The original problem is reproducible, when I lower the mem limit from 40 GiB to 8 GiB and start a new test, within 45 minutes the MDS had gone into CLBO state. And once again, increasing memory limit to 40 GiB (edit to deployment) brought it out of CLBO state immediately into Running state. This time, I also made some other changes: - increased CPU core limit to 6 to see if it would go any faster than it did with 3 - put metadata pool on SSD and data pool on HDD So far it hasn't made a difference but I expect it will when the metadata pool becomes uncacheable. The second part was done with this change: ceph osd crush rule create-replicated ssd default host ssd ceph osd crush rule create-replicated hdd default host hdd ceph osd pool set example-storagecluster-cephfilesystem-metadata crush_rule ssd ceph osd pool set example-storagecluster-cephfilesystem-data0 crush_rule hdd then to make it move the pools faster: ceph tell osd.* injectargs '--osd_recovery_sleep_hdd 0.0'
I resolved the problem in comment 3 with the command: cephpod tell mds.example-storagecluster-cephfilesystem-a injectargs '--mds_cache_reservation 0.95' Heap release did not work because MDS was tracking client "caps" (client-side cache), the above command forces the clients to release their "caps" and then MDS can let go of them. Then you set it back to the default.

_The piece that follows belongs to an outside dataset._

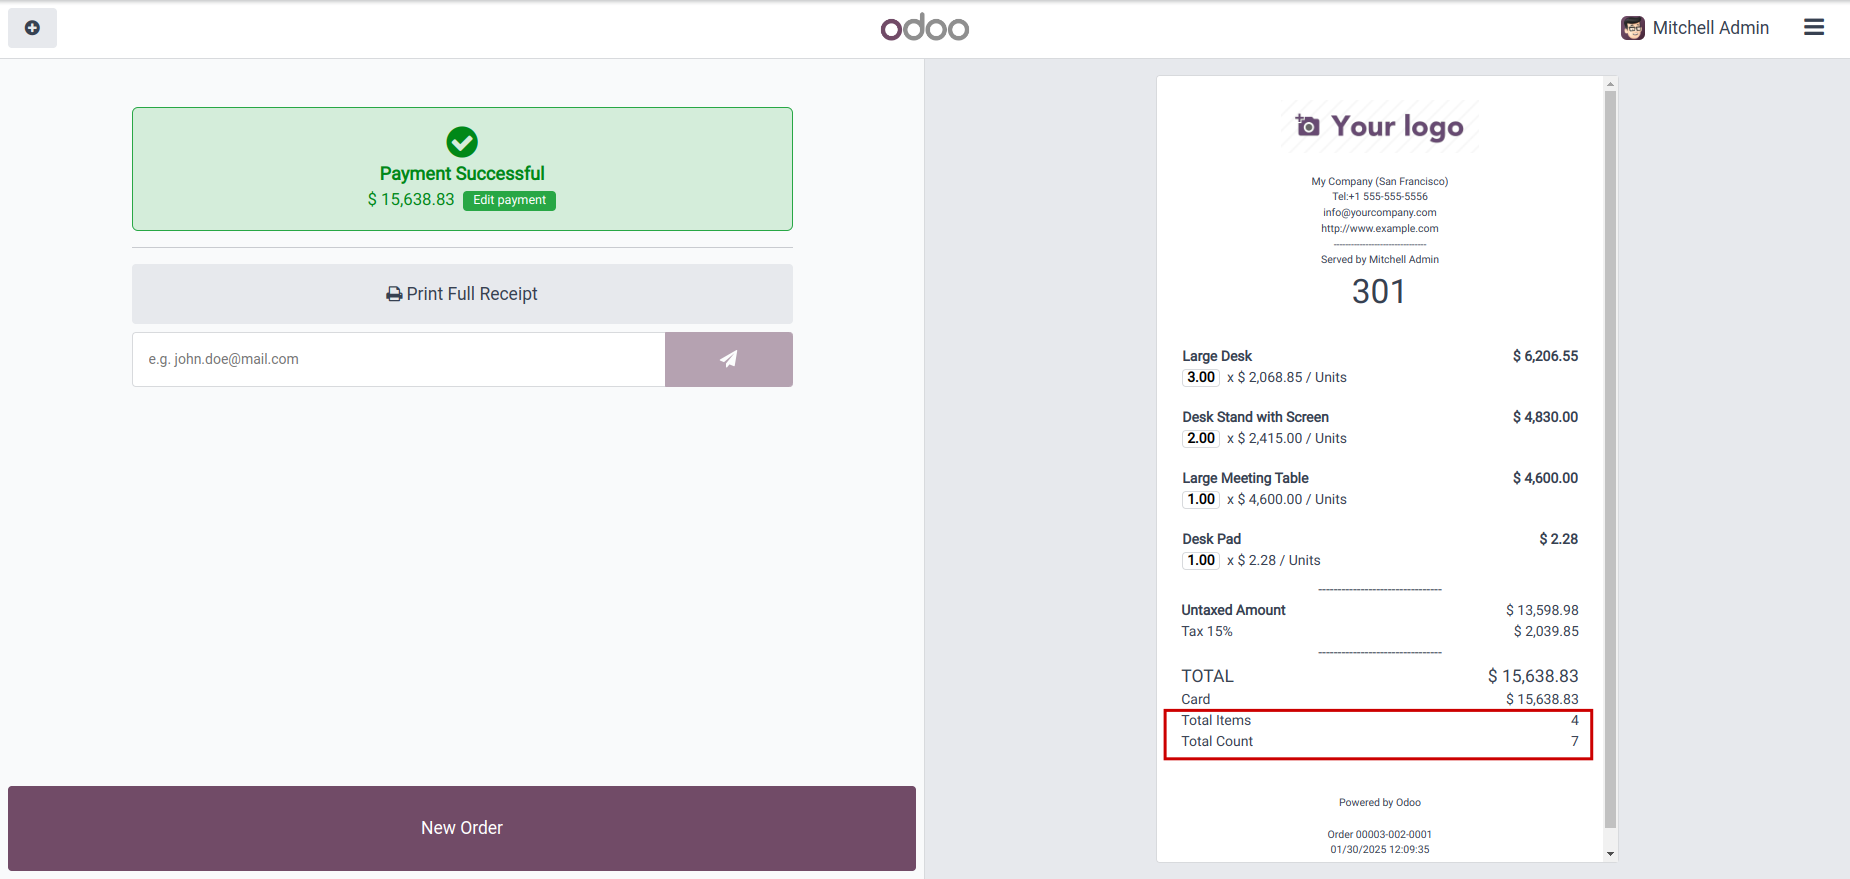
Task: Click the Print Full Receipt label
Action: pyautogui.click(x=472, y=294)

Is that a Ceph or an OCS bug?
IMO comment 5 *might* be a Ceph bug. But overall this seems to be an OCS bug - when I reconfigured as above, I just ran a test for 20 hours with fs-drift and Cephfs stayed up and completed the run. I'll have to try it with smaller files, but I was able to fill the storage up to 60% with 1/2 MB file size average. It wasn't that hard to reconfigure Kubernetes to supply different amounts of memory to MDS. Seems like it would be possible to adjust memory limit based on whether Cephfs was being used or not. I'll try to make it run with less memory, and/or use more MDS servers, and look into how comment 5 happened. [root@e24-h17-740xd ~]# cephpod df RAW STORAGE: CLASS SIZE AVAIL USED RAW USED %RAW USED hdd 83 TiB 41 TiB 42 TiB 42 TiB 50.83 ssd 13 TiB 13 TiB 1.5 GiB 49 GiB 0.36 TOTAL 97 TiB 54 TiB 42 TiB 42 TiB 43.82 POOLS: POOL ID STORED OBJECTS USED %USED MAX AVAIL example-storagecluster-cephblockpool 1 1.4 GiB 433 4.2 GiB 0.01 9.2 TiB example-storagecluster-cephfilesystem-metadata 4 6.4 GiB 6.47k 6.9 GiB 0.06 3.8 TiB example-storagecluster-cephfilesystem-data0 6 13 TiB 50.40M 42 TiB 64.01 7.9 TiB ...

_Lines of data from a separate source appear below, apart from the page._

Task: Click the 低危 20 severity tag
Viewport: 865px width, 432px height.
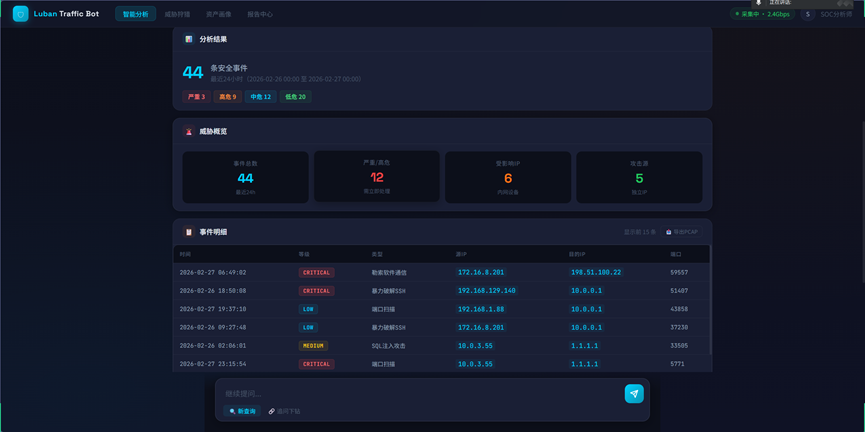Action: click(x=295, y=97)
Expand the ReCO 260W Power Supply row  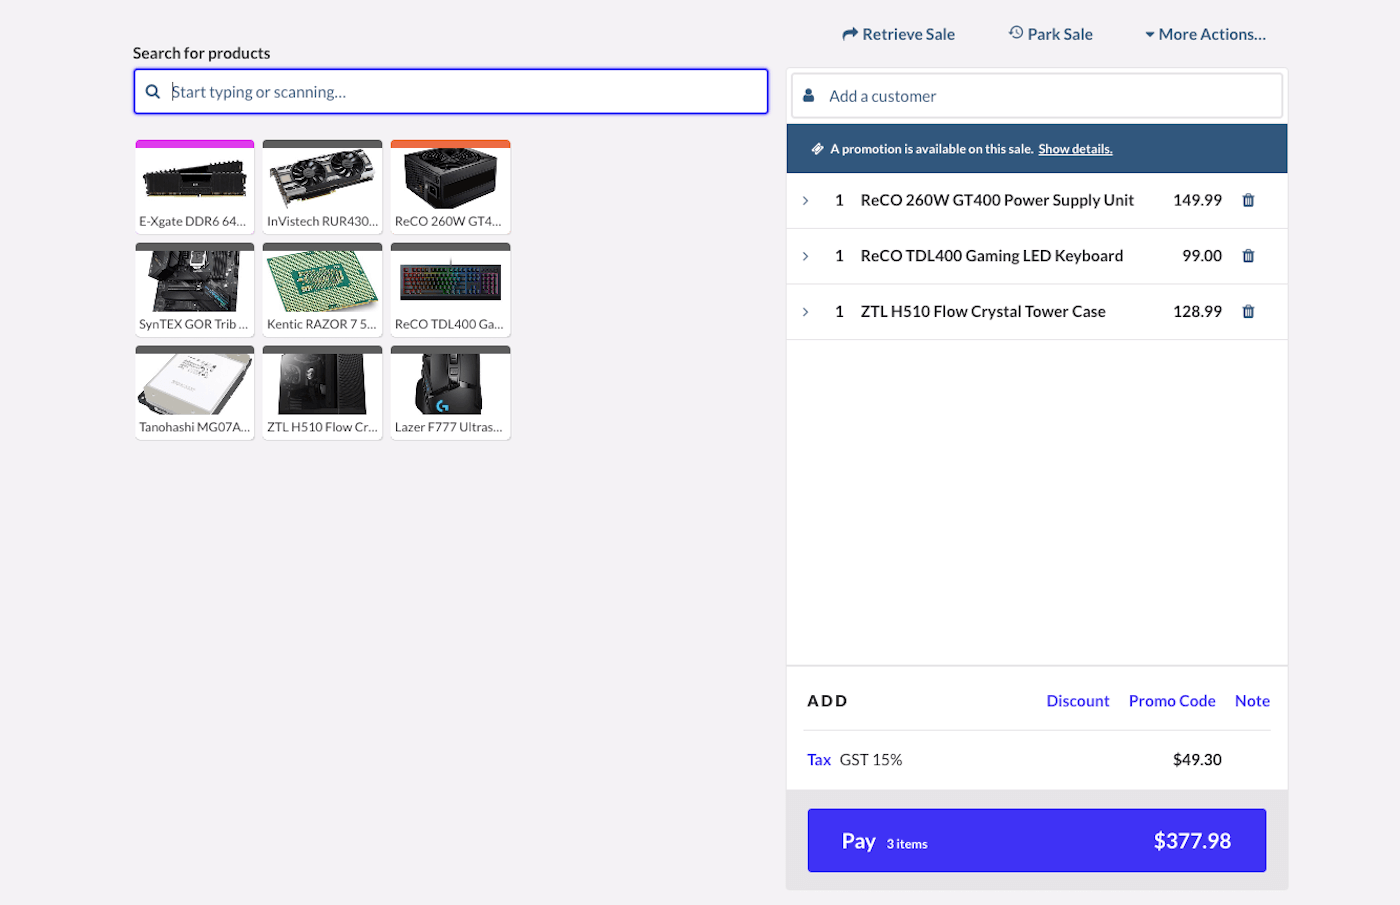pyautogui.click(x=806, y=201)
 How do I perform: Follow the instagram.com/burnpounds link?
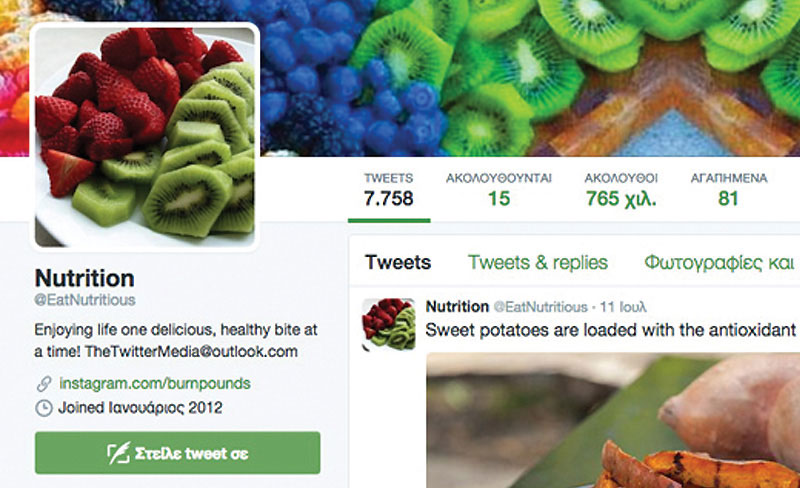tap(155, 383)
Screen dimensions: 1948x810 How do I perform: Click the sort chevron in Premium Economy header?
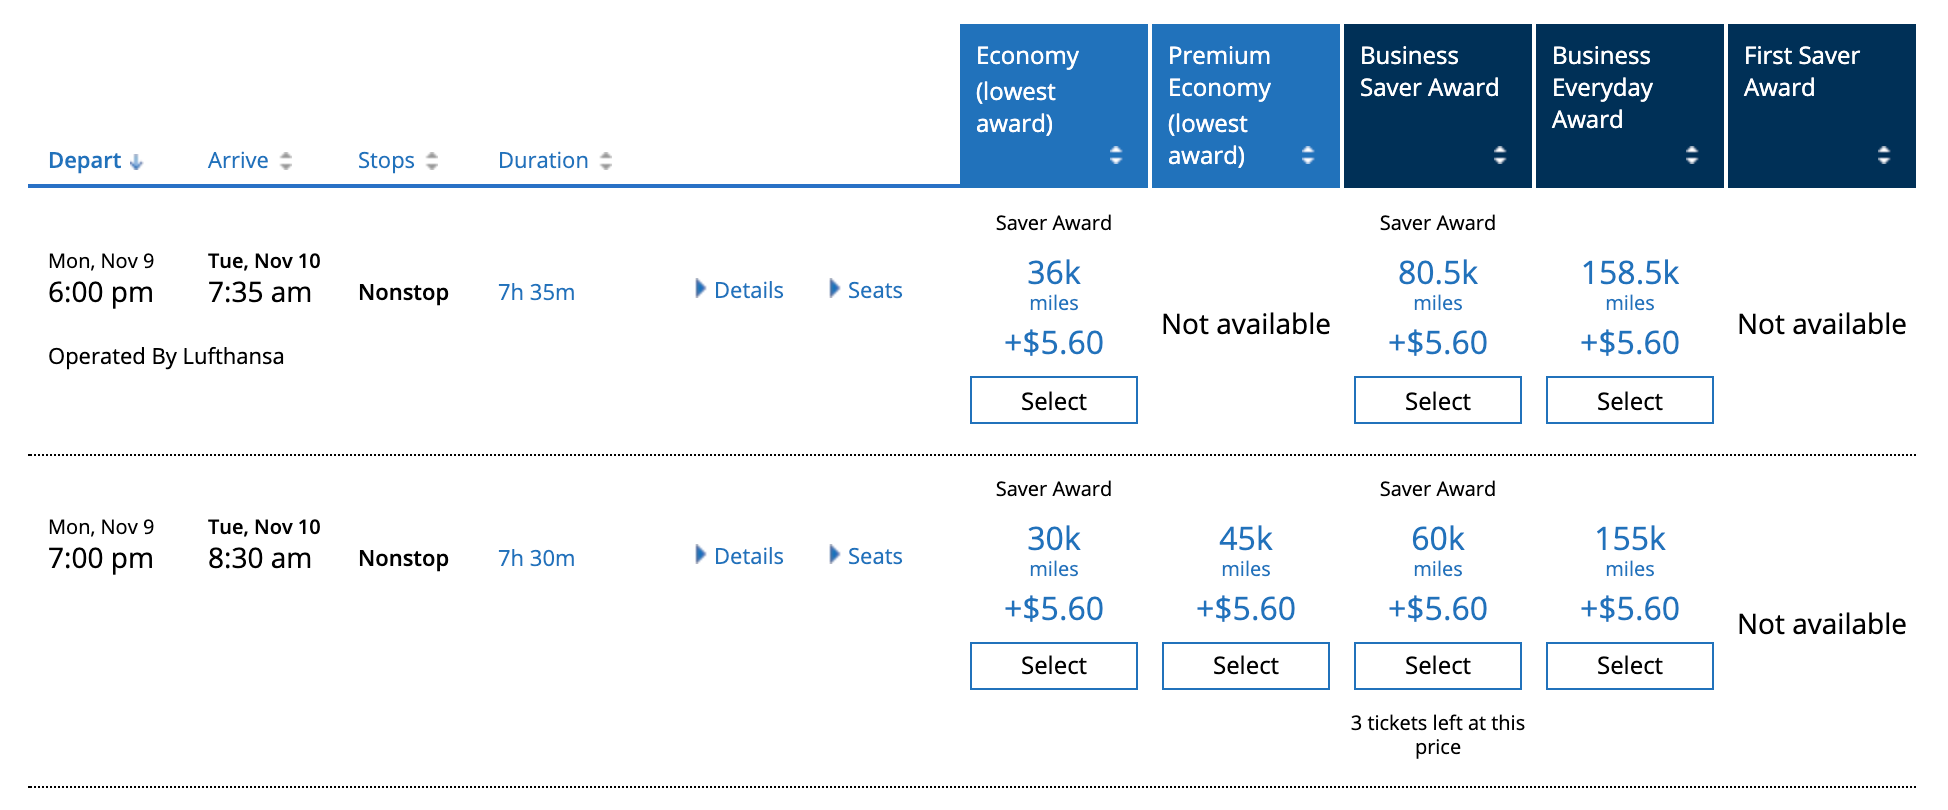(x=1308, y=155)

We have upcoming (upstream) kernel and userspace patches that cause clients to more proactively drop unused caps which may help, but in general if the client is holding references to indoes or dentries, the MDS must cache those inodes/dentries in memory as well. However, if setting a very aggressive cache reservation caused the MDS to recall a bunch of client caps, it sounds like either * the MDS was (buggilly) not requesting clients to drop cached data previously, or * the MDS cache setting is mismatched in comparison to the container memory limits, or * there's something else more complicated going on. Perhaps the following: The heap stats dump you posted does seem to indicate that the MDS had released a bunch of memory back to the allocator, but it hadn't returned that memory to the kernel. You say that invoking the release heap command didn't actually give any memory back? Were these machines using hugepages? That might account for it, if i correctly recall some work Mark did with the OSDs, the hugepage allocator, and tcmalloc.
Moving this out to ocs 4.5 for further analysis. 4.3 is almost out. 4.4 is pretty much closed.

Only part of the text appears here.